# [What to do]
The line containing "Task: Share the post with upload arrow icon" marks the start. Restate it and every following line through the end of the records exactly, and nothing else, leaving out the pictures.

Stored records
* * * * * * *
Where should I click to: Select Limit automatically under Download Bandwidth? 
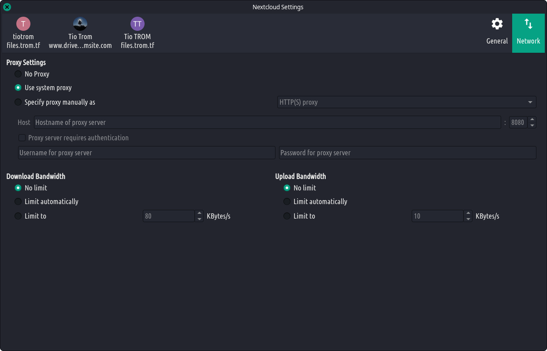18,201
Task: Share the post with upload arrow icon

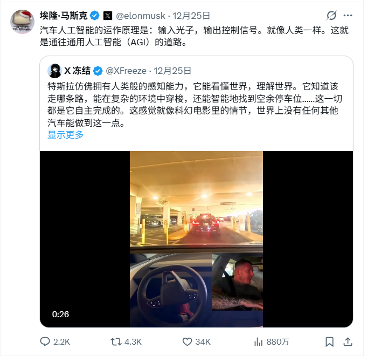Action: click(348, 342)
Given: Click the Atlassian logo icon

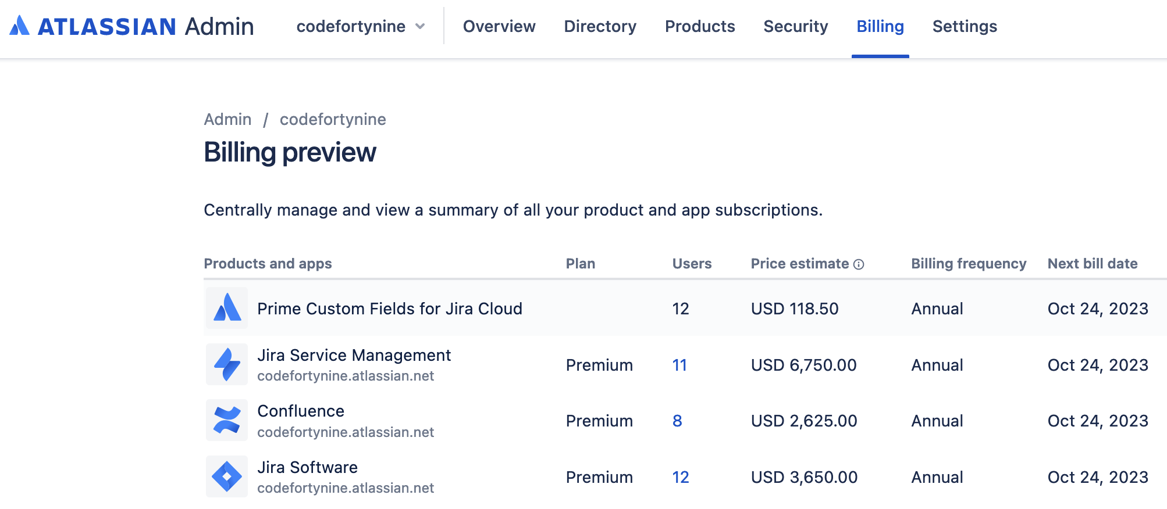Looking at the screenshot, I should point(20,26).
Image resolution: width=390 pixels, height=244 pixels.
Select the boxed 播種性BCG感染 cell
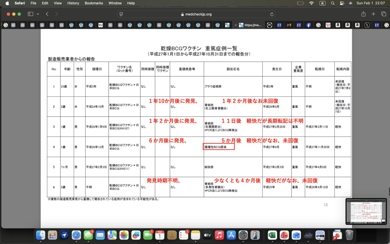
* * * * * * *
# [Answer to this task]
Task: Share the post with upload arrow icon

Action: click(348, 342)
Given: Click the Atlassian logo icon

Looking at the screenshot, I should point(20,26).
Image resolution: width=390 pixels, height=244 pixels.
Select the boxed 播種性BCG感染 cell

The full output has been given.